#### Aim
Reproduce every one of the records below verbatim, line for line.
** START OF Source data **
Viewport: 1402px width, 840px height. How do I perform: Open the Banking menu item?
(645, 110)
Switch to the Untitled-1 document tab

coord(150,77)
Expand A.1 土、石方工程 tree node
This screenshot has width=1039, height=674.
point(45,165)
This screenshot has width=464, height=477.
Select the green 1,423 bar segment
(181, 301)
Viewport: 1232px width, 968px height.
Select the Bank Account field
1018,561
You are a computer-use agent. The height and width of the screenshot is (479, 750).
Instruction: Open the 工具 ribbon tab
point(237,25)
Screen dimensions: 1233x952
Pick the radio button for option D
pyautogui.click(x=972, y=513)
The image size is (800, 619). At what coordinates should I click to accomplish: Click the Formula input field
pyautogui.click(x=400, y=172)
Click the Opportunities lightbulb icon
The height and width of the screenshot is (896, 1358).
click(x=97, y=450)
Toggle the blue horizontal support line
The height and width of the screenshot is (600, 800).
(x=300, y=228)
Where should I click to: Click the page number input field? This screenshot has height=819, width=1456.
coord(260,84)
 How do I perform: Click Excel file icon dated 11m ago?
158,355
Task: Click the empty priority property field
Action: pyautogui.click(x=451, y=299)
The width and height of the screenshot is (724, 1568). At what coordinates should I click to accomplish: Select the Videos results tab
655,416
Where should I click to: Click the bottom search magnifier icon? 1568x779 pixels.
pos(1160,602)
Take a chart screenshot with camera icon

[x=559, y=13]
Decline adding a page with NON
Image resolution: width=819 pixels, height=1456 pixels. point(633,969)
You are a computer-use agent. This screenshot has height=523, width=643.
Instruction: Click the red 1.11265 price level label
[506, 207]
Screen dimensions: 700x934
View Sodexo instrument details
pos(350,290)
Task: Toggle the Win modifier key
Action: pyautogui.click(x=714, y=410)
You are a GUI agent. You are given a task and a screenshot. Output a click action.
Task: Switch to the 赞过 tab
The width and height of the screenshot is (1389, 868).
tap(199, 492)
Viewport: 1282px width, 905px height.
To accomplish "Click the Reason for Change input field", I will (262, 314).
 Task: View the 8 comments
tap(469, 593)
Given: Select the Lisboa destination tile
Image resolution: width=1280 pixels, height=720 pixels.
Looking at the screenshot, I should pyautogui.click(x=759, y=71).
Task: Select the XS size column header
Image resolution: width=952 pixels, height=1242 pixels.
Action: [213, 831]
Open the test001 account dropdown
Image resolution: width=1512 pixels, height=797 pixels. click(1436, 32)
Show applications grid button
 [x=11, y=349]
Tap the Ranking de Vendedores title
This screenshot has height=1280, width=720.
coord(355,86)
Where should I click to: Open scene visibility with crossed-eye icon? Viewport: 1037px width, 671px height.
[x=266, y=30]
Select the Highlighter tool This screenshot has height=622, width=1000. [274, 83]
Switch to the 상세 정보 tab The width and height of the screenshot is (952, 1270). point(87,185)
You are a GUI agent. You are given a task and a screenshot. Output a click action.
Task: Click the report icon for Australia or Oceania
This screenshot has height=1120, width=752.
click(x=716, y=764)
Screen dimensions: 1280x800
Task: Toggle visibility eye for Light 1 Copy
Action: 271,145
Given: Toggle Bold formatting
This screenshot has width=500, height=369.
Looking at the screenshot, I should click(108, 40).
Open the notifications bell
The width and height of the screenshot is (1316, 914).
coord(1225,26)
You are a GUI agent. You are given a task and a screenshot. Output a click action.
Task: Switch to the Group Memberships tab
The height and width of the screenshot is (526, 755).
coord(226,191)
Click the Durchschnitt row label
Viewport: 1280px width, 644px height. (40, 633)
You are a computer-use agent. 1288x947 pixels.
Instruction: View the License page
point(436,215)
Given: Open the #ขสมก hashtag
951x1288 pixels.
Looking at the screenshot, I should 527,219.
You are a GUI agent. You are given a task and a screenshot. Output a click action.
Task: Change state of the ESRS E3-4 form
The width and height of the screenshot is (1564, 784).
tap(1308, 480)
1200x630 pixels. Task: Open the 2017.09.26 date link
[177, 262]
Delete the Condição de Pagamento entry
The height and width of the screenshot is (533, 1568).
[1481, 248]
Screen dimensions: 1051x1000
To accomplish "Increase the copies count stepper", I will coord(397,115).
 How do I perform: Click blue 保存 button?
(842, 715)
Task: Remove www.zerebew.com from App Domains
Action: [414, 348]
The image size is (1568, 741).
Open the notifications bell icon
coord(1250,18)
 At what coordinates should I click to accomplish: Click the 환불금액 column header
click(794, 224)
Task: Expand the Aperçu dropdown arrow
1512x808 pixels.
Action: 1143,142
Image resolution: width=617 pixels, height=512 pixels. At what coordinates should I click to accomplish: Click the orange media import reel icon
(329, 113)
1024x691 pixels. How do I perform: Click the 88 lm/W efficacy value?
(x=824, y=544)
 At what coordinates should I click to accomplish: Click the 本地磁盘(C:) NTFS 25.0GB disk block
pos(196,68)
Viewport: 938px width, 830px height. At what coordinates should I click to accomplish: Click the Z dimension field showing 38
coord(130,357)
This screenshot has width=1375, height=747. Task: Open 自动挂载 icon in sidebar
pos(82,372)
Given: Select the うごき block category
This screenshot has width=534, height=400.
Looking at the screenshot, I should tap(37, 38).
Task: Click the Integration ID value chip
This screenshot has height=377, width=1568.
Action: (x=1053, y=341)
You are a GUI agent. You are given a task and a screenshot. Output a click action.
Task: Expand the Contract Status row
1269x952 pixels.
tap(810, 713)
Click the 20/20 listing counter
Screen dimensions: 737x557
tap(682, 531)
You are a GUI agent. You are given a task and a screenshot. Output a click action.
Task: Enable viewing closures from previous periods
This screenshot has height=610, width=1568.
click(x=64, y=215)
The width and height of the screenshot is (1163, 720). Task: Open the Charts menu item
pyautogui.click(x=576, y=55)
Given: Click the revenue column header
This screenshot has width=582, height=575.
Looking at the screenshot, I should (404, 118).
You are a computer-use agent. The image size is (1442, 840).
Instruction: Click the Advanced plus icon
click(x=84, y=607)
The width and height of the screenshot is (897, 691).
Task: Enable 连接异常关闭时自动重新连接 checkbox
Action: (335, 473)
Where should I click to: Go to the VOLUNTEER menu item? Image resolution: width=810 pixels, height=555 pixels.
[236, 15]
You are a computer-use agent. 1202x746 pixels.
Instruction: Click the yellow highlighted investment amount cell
** END OF Source data **
#### Completed exercise
Viewport: 1402px width, 840px height. How do I perform: Open the Banking menu item?
(645, 110)
Switch to the Untitled-1 document tab

coord(150,77)
Expand A.1 土、石方工程 tree node
This screenshot has width=1039, height=674.
point(45,165)
This screenshot has width=464, height=477.
Select the green 1,423 bar segment
(181, 301)
Viewport: 1232px width, 968px height.
Select the Bank Account field
1018,561
You are a computer-use agent. The height and width of the screenshot is (479, 750).
Instruction: Open the 工具 ribbon tab
point(237,25)
Screen dimensions: 1233x952
Pick the radio button for option D
pyautogui.click(x=972, y=513)
The image size is (800, 619). At what coordinates should I click to accomplish: Click the Formula input field
pyautogui.click(x=400, y=172)
Click the Opportunities lightbulb icon
The height and width of the screenshot is (896, 1358).
click(x=97, y=450)
Toggle the blue horizontal support line
The height and width of the screenshot is (600, 800).
(x=300, y=228)
Where should I click to: Click the page number input field? This screenshot has height=819, width=1456.
coord(260,84)
 How do I perform: Click Excel file icon dated 11m ago?
158,355
Task: Click the empty priority property field
Action: pyautogui.click(x=451, y=299)
The width and height of the screenshot is (724, 1568). At what coordinates should I click to accomplish: Select the Videos results tab
655,416
Where should I click to: Click the bottom search magnifier icon? 1568x779 pixels.
pos(1160,602)
Take a chart screenshot with camera icon

[x=559, y=13]
Decline adding a page with NON
Image resolution: width=819 pixels, height=1456 pixels. point(633,969)
You are a computer-use agent. This screenshot has height=523, width=643.
Instruction: Click the red 1.11265 price level label
[506, 207]
Screen dimensions: 700x934
View Sodexo instrument details
pos(350,290)
Task: Toggle the Win modifier key
Action: pyautogui.click(x=714, y=410)
You are a GUI agent. You are given a task and a screenshot. Output a click action.
Task: Switch to the 赞过 tab
The width and height of the screenshot is (1389, 868).
tap(199, 492)
Viewport: 1282px width, 905px height.
To accomplish "Click the Reason for Change input field", I will (262, 314).
 Task: View the 8 comments
tap(469, 593)
Given: Select the Lisboa destination tile
Image resolution: width=1280 pixels, height=720 pixels.
Looking at the screenshot, I should pyautogui.click(x=759, y=71).
Task: Select the XS size column header
Image resolution: width=952 pixels, height=1242 pixels.
Action: [213, 831]
Open the test001 account dropdown
Image resolution: width=1512 pixels, height=797 pixels. click(1436, 32)
Show applications grid button
 [x=11, y=349]
Tap the Ranking de Vendedores title
This screenshot has height=1280, width=720.
coord(355,86)
Where should I click to: Open scene visibility with crossed-eye icon? Viewport: 1037px width, 671px height.
[x=266, y=30]
Select the Highlighter tool This screenshot has height=622, width=1000. [274, 83]
Switch to the 상세 정보 tab The width and height of the screenshot is (952, 1270). point(87,185)
You are a GUI agent. You are given a task and a screenshot. Output a click action.
Task: Click the report icon for Australia or Oceania
This screenshot has height=1120, width=752.
click(x=716, y=764)
Screen dimensions: 1280x800
Task: Toggle visibility eye for Light 1 Copy
Action: 271,145
Given: Toggle Bold formatting
This screenshot has width=500, height=369.
Looking at the screenshot, I should click(108, 40).
Open the notifications bell
The width and height of the screenshot is (1316, 914).
coord(1225,26)
You are a GUI agent. You are given a task and a screenshot. Output a click action.
Task: Switch to the Group Memberships tab
The height and width of the screenshot is (526, 755).
coord(226,191)
Click the Durchschnitt row label
Viewport: 1280px width, 644px height. (40, 633)
You are a computer-use agent. 1288x947 pixels.
Instruction: View the License page
point(436,215)
Given: Open the #ขสมก hashtag
951x1288 pixels.
Looking at the screenshot, I should 527,219.
You are a GUI agent. You are given a task and a screenshot. Output a click action.
Task: Change state of the ESRS E3-4 form
The width and height of the screenshot is (1564, 784).
tap(1308, 480)
1200x630 pixels. Task: Open the 2017.09.26 date link
[177, 262]
Delete the Condição de Pagamento entry
The height and width of the screenshot is (533, 1568).
[1481, 248]
Screen dimensions: 1051x1000
To accomplish "Increase the copies count stepper", I will coord(397,115).
 How do I perform: Click blue 保存 button?
(842, 715)
Task: Remove www.zerebew.com from App Domains
Action: [414, 348]
The image size is (1568, 741).
Open the notifications bell icon
coord(1250,18)
 At what coordinates should I click to accomplish: Click the 환불금액 column header
click(794, 224)
Task: Expand the Aperçu dropdown arrow
1512x808 pixels.
Action: 1143,142
Image resolution: width=617 pixels, height=512 pixels. At what coordinates should I click to accomplish: Click the orange media import reel icon
(329, 113)
1024x691 pixels. How do I perform: Click the 88 lm/W efficacy value?
(x=824, y=544)
 At what coordinates should I click to accomplish: Click the 本地磁盘(C:) NTFS 25.0GB disk block
pos(196,68)
Viewport: 938px width, 830px height. At what coordinates should I click to accomplish: Click the Z dimension field showing 38
coord(130,357)
This screenshot has width=1375, height=747. Task: Open 自动挂载 icon in sidebar
pos(82,372)
Given: Select the うごき block category
This screenshot has width=534, height=400.
Looking at the screenshot, I should tap(37, 38).
Task: Click the Integration ID value chip
This screenshot has height=377, width=1568.
Action: (x=1053, y=341)
You are a GUI agent. You are given a task and a screenshot. Output a click action.
Task: Expand the Contract Status row
1269x952 pixels.
tap(810, 713)
Click the 20/20 listing counter
Screen dimensions: 737x557
tap(682, 531)
You are a GUI agent. You are given a task and a screenshot. Output a click action.
Task: Enable viewing closures from previous periods
This screenshot has height=610, width=1568.
click(x=64, y=215)
The width and height of the screenshot is (1163, 720). Task: Open the Charts menu item
pyautogui.click(x=576, y=55)
Given: Click the revenue column header
This screenshot has width=582, height=575.
Looking at the screenshot, I should (404, 118).
You are a computer-use agent. The image size is (1442, 840).
Instruction: Click the Advanced plus icon
click(x=84, y=607)
The width and height of the screenshot is (897, 691).
Task: Enable 连接异常关闭时自动重新连接 checkbox
Action: (335, 473)
Where should I click to: Go to the VOLUNTEER menu item? Image resolution: width=810 pixels, height=555 pixels.
[236, 15]
You are a computer-use agent. 1202x746 pixels.
Instruction: Click the yellow highlighted investment amount cell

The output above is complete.